Journalist Lewine debuts in time-honored Hemingway fashion with a blow-by-blow look at the classical art of the bullfighter.
Refreshingly, Lewine is not out to bash the literary lion who so famously tread the corrida de toros before him. Instead, he seeks to emulate Hemingway with such faintly familiar descriptions as this one of his story’s matador hero: “Fran was 28 years old and as good-looking as any man had a right to be.” During recent bullfighting season stretching from March to September, Lewine accompanied the traveling cuadrilla (entourage) of reigning matador Francisco Rivera Ordóñez. Fran’s several forebears starred in The Sun Also Rises and The Dangerous Summer; his father died a national hero after a sensational goring in 1984. Once a “phenom,” the fighter has just separated from his wife and is still recovering from distractions that often plague the celebrity matadors, always eager to please a fickle public intent on the next young hero.

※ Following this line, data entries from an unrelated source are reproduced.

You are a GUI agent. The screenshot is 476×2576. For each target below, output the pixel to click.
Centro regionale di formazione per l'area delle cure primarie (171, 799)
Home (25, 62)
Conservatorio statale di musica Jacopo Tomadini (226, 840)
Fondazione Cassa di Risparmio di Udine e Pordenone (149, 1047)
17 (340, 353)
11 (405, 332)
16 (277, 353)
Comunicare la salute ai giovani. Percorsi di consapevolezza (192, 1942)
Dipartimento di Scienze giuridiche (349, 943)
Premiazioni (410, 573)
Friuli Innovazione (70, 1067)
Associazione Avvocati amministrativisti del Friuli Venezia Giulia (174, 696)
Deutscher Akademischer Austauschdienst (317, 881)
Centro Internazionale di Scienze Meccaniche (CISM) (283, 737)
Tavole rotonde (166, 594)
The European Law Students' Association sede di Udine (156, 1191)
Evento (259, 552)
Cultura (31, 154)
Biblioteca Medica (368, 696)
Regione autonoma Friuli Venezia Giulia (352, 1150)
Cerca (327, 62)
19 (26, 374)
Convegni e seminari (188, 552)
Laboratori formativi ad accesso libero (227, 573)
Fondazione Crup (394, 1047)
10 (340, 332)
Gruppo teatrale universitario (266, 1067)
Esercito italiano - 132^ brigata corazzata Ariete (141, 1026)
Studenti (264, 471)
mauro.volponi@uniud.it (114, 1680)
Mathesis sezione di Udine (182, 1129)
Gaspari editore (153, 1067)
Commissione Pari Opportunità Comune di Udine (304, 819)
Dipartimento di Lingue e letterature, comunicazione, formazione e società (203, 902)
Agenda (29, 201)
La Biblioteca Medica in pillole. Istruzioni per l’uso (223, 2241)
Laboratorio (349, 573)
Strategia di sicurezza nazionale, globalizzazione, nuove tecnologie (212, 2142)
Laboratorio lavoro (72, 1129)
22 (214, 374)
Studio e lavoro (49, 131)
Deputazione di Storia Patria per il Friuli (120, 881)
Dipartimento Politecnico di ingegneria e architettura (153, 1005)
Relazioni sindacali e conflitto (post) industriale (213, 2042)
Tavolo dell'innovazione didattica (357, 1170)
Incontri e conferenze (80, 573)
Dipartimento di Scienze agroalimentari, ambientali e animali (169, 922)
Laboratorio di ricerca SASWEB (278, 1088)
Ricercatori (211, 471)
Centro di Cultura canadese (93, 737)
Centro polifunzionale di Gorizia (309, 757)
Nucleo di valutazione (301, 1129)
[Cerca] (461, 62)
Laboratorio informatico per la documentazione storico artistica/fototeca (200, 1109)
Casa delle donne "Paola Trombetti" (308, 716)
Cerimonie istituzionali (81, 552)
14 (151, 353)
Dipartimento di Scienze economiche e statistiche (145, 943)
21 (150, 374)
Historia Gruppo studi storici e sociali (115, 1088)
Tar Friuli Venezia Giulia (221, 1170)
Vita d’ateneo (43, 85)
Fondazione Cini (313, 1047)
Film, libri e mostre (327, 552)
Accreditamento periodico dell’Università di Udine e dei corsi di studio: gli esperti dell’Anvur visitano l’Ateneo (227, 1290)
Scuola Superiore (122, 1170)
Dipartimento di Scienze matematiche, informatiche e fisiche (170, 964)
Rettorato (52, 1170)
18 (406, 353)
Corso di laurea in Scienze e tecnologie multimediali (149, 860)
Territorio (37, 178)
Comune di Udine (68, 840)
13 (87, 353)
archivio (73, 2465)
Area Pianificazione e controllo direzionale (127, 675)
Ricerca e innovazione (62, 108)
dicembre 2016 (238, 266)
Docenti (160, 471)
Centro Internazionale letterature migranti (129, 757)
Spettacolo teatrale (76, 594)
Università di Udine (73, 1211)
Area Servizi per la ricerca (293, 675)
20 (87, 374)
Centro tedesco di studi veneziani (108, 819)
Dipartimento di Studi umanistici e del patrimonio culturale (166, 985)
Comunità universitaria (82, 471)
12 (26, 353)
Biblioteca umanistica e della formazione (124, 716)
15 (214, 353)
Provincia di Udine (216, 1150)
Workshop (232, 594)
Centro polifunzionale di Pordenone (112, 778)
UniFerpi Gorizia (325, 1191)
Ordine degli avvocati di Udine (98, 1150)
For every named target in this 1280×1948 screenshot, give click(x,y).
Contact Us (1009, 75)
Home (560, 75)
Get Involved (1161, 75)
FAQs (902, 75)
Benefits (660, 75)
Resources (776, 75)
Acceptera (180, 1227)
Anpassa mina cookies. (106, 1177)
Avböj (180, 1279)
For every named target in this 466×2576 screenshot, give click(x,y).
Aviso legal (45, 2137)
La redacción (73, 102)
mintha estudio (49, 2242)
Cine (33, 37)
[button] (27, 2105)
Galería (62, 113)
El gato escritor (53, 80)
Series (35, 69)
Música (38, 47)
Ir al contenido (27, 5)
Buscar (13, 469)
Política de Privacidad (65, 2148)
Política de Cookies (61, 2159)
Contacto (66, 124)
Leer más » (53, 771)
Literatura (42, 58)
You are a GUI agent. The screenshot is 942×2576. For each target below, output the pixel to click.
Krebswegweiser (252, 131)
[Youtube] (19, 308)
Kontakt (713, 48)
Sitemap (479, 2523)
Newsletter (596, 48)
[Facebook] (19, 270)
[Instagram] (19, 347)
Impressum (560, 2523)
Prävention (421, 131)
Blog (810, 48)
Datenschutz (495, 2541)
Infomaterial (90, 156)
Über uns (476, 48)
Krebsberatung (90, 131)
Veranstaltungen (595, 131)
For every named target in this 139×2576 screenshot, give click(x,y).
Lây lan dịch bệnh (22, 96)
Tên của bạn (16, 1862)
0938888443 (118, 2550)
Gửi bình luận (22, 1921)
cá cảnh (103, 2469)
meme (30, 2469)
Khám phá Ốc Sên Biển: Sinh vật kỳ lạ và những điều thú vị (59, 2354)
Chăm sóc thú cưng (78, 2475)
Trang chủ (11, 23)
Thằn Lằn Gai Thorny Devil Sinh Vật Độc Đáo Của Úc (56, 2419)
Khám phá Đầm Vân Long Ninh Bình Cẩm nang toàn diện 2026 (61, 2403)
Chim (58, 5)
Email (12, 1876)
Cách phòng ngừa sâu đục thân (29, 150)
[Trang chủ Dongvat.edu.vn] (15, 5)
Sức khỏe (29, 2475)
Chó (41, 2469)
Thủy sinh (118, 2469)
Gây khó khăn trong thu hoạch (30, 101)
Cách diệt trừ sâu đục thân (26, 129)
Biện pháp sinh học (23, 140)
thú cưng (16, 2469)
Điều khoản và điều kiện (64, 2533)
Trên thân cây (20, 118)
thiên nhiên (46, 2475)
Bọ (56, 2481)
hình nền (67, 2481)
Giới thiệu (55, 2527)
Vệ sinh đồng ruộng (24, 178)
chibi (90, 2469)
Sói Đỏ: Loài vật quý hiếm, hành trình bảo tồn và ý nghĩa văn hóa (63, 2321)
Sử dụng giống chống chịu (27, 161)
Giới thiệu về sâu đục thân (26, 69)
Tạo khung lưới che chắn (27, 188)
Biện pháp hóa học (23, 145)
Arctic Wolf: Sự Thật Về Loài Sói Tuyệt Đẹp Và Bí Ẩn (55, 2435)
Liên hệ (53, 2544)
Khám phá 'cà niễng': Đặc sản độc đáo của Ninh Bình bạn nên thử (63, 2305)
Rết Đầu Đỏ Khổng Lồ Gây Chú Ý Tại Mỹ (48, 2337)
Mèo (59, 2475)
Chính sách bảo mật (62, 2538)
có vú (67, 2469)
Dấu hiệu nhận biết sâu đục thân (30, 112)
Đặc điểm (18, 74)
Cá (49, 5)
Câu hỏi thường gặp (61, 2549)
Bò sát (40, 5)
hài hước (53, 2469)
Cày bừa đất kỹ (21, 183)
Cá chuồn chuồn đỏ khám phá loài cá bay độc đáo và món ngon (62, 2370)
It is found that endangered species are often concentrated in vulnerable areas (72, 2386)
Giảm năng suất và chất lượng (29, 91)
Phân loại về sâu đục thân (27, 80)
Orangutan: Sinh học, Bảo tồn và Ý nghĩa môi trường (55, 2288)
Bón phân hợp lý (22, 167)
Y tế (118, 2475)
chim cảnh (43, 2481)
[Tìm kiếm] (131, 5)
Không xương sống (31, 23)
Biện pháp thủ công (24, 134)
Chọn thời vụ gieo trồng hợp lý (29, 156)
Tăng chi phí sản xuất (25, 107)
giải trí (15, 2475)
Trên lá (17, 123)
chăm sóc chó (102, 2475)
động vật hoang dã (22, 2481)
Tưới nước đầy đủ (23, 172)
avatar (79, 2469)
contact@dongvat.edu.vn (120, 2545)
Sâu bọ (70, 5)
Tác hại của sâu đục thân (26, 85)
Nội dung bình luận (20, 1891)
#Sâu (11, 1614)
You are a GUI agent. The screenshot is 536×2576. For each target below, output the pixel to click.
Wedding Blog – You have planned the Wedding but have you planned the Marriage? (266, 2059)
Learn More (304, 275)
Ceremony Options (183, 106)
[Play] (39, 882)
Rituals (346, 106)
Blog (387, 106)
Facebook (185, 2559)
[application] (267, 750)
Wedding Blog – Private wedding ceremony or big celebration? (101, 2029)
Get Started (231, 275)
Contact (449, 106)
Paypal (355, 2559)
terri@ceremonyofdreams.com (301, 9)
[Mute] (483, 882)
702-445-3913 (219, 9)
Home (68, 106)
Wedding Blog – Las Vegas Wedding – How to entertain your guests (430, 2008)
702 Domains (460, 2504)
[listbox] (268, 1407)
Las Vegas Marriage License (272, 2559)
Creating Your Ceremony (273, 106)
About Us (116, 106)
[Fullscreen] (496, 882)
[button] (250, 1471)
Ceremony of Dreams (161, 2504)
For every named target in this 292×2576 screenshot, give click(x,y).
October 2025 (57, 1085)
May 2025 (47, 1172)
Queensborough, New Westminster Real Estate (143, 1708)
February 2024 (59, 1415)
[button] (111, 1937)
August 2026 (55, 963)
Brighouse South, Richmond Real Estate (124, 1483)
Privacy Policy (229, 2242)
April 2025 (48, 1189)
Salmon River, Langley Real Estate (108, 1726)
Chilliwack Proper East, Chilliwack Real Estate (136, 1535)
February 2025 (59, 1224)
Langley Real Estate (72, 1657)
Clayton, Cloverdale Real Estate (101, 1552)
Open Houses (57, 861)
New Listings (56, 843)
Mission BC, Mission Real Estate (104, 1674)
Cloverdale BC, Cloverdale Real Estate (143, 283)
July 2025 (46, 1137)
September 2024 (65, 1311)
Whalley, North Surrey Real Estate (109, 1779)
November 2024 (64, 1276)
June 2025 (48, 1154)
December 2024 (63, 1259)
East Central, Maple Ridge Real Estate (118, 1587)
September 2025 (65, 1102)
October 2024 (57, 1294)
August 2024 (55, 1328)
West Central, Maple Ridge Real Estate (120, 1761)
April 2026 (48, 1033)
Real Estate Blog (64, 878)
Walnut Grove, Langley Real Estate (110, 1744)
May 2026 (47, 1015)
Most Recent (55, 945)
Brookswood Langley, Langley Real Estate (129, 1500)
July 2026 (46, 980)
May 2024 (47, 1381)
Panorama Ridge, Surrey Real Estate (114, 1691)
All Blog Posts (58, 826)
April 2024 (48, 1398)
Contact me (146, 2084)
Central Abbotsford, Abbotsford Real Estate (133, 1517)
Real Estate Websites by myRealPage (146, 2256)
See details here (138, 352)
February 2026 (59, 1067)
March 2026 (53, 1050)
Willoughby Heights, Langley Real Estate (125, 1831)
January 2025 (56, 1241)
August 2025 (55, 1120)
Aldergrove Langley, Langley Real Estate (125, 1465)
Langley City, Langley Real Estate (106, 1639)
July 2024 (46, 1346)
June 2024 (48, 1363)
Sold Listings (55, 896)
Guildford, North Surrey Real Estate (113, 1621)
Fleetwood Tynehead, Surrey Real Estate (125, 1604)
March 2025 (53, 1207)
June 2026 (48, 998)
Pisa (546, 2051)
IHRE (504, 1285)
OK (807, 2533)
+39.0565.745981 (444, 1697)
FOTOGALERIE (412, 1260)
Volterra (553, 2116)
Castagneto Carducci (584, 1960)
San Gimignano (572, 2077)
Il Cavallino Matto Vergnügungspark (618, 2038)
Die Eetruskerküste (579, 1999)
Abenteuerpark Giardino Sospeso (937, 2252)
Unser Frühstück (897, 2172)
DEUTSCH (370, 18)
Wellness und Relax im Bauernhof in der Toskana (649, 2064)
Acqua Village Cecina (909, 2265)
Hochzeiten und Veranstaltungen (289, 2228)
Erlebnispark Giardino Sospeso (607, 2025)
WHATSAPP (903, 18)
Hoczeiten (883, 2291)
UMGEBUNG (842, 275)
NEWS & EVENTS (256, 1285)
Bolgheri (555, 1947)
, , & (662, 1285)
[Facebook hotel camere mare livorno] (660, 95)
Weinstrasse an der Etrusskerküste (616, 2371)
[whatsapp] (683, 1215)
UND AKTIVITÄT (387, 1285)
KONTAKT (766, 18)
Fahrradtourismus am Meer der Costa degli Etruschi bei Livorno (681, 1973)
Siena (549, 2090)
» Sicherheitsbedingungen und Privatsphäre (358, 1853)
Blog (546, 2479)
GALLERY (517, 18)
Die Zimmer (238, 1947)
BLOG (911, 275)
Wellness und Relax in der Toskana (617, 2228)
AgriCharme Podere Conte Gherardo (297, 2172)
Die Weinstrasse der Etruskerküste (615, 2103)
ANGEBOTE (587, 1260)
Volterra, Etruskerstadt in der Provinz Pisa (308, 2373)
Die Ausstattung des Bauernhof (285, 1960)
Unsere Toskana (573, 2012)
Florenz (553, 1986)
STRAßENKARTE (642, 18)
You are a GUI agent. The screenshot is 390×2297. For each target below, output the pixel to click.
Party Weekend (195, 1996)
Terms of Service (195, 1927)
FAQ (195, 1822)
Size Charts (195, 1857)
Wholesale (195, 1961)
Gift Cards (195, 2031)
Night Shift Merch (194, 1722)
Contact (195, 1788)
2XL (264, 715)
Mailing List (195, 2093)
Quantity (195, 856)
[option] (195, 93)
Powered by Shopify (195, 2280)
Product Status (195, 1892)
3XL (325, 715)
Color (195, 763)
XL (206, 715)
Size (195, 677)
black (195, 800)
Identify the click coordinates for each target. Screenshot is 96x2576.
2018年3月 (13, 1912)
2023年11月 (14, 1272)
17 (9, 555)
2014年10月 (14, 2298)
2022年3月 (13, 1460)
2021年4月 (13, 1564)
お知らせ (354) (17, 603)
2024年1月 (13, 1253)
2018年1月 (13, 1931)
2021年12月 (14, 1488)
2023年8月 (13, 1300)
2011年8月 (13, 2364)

Embarking with his company on a punishing road trip via minivan crisscrossing Spain, Fran performs respectably, even triumphantly in dozens of ferias (civil festivals), gaining ears and losing ears as he tries to reestablish his waning reputation. Lewine trots along in his glamorous wake, explaining in laymen’s terms the finer points of this 18th-century bloodletting ritual. Bullfighting is more art than sport, the author reminds us, since a sport contains the suspense of not knowing who will win, and the bull never wins. Lewine examines the three qualities a good matador must display—parar (to stop), mandar (to command) and templar (to avoid extremes)—and discourses on the elegant maneuvers of the muleta cape. He visits a bull-breeding ranch in Seville, introduces the peons involved in a cuadrilla and offers plenty of unflinching ringside action. His prose is workmanlike and restrained, but seldom enthralling.
Feels like more like a padded magazine article than a labor of passion.